Objective. Monocytes are a major source of proinflammatory cytokines in rheumatoid arthritis (RA), and inhibitors of monocytic cytokines are highly efficient agents for treatment of the disease. The aim of this study was to analyze the effects of a therapeutic antitumor necrosis factor a (anti-TNF alpha) antibody on monocytes from patients with RA and healthy control subjects. Methods. Peripheral blood monocytes from patients with RA and healthy control subjects were incubated in the presence of anti-TNF alpha antibody or IgG. Annexin V staining, caspase activation, poly(ADP-ribose) polymerase cleavage, and DNA staining with propidium iodide were used to analyze apoptosis. The signaling events elicited in monocytes by infliximab were analyzed by Western blotting and electromobility shift assay. Results.

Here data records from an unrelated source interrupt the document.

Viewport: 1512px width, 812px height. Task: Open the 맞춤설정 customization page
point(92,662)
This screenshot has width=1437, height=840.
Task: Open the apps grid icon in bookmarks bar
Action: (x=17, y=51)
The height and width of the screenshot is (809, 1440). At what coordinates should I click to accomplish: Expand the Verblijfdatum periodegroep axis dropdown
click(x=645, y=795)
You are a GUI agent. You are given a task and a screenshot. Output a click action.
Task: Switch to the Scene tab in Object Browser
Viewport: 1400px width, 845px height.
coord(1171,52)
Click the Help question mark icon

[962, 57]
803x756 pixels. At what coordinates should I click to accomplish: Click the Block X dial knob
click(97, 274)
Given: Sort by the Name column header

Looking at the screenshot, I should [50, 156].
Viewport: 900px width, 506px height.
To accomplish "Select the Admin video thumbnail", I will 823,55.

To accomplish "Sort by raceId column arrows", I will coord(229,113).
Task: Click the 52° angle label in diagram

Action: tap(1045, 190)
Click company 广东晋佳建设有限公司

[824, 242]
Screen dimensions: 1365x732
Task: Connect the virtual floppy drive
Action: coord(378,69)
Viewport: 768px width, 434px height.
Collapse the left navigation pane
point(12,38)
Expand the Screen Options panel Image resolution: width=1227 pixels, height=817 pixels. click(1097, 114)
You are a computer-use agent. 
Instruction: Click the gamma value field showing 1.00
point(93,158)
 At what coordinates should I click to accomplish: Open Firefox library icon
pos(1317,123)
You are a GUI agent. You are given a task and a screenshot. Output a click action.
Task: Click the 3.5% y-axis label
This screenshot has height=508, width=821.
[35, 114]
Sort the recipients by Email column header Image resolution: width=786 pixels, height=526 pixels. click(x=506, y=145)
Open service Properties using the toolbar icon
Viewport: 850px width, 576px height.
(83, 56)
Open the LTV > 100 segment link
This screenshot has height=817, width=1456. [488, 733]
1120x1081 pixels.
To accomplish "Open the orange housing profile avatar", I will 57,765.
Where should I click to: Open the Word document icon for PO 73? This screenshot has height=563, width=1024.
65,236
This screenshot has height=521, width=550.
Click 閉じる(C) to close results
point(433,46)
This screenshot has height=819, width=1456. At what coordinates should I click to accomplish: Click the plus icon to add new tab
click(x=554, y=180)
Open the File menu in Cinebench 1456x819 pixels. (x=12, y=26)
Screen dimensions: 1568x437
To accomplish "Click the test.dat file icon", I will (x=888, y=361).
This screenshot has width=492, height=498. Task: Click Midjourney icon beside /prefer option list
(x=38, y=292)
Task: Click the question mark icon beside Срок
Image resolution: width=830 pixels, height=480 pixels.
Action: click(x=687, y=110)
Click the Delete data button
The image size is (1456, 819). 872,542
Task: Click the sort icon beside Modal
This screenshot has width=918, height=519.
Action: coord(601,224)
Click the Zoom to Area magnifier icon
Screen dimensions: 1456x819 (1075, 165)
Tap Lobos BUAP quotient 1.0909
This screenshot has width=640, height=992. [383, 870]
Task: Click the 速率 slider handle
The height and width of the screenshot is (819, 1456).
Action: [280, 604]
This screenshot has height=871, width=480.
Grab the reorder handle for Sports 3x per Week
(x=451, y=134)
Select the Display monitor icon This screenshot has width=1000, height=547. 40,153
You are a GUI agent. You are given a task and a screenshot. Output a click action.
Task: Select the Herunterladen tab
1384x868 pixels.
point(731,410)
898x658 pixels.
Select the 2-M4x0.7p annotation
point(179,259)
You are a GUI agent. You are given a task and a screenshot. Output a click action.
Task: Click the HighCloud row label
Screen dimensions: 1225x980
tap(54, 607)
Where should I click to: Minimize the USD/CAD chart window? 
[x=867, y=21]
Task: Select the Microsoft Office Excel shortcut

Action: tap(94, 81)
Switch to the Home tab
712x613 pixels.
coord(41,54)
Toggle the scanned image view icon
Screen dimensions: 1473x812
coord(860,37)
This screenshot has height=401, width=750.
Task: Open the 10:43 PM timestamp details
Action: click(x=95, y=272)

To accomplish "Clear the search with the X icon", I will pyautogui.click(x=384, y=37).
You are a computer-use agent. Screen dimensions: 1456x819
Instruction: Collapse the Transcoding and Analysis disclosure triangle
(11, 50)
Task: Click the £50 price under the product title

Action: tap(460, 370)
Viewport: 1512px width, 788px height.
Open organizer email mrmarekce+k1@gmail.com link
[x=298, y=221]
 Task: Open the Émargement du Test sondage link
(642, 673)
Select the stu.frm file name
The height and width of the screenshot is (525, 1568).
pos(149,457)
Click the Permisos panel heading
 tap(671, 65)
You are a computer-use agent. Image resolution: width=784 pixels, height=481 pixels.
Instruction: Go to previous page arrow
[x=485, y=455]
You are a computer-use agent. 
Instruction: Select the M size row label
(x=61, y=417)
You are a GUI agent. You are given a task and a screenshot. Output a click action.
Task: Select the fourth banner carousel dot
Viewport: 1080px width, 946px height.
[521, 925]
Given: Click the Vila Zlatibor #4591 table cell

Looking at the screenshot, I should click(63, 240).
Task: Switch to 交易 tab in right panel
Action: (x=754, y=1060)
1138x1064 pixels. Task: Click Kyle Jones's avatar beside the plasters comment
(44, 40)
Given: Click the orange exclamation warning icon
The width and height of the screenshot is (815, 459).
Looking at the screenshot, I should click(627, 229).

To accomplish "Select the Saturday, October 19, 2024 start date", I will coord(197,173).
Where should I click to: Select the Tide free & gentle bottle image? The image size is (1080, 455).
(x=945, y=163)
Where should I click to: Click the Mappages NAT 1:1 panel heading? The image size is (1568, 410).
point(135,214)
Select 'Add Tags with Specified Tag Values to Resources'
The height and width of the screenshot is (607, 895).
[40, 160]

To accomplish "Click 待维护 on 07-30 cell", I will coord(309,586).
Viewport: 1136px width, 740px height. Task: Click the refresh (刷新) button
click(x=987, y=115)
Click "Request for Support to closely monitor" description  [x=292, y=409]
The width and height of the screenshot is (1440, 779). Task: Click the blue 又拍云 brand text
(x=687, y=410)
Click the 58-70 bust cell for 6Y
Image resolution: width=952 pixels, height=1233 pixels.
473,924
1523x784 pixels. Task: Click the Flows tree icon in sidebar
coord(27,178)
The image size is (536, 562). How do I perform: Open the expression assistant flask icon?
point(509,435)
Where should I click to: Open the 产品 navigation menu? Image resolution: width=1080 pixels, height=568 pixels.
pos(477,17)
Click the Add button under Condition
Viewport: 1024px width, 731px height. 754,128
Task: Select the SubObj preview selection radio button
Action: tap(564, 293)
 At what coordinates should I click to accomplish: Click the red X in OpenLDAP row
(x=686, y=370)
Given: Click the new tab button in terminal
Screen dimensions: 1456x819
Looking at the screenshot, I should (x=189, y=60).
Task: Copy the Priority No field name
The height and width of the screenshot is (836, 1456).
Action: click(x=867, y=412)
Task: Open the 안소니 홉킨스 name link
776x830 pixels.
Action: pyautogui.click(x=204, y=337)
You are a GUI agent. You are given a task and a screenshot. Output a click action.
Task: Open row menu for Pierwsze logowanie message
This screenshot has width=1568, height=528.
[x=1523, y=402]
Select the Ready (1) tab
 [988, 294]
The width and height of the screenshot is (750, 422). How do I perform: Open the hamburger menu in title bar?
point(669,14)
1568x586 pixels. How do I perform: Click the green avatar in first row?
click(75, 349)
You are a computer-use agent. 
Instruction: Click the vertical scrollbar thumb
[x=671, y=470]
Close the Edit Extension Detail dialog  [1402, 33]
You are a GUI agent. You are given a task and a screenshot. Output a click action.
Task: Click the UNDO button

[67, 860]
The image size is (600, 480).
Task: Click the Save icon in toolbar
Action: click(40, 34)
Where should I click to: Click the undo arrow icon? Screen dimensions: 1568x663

Peripheral blood monocytes from patients with RA were characterized by increased expression of transmembrane TNF alpha, spontaneous in vitro production of interleukin-1 beta (IL-1 beta), and a decreased rate of spontaneous ex vivo apoptosis. Incubation with infliximab induced significantly increased apoptosis in monocytes from patients with RA but not in monocytes from healthy control subjects. This apoptosis was triggered by reverse signaling of transmembrane TNF after ligation by infliximab and was independent of caspase activation. Instead, transmembrane TNF reverse signaling inhibited the constitutive NF-kappa Beta activation in RA monocytes, suppressed IL-1 beta secretion, and normalized spontaneous in vitro apoptosis. This normalization was reversible by the addition of exogenous IL-1 beta. Conclusion. This study demonstrates that outside-to-inside signaling through transmembrane TNF after ligation by infliximab inhibits constitutive NF-kappa B activation and suppresses spontaneous IL-1 beta production by monocytes from patients with RA. Besides the induction of monocyte apoptosis, this inhibition could also contribute to the therapeutic effects observed during treatment with TNF alpha inhibitors.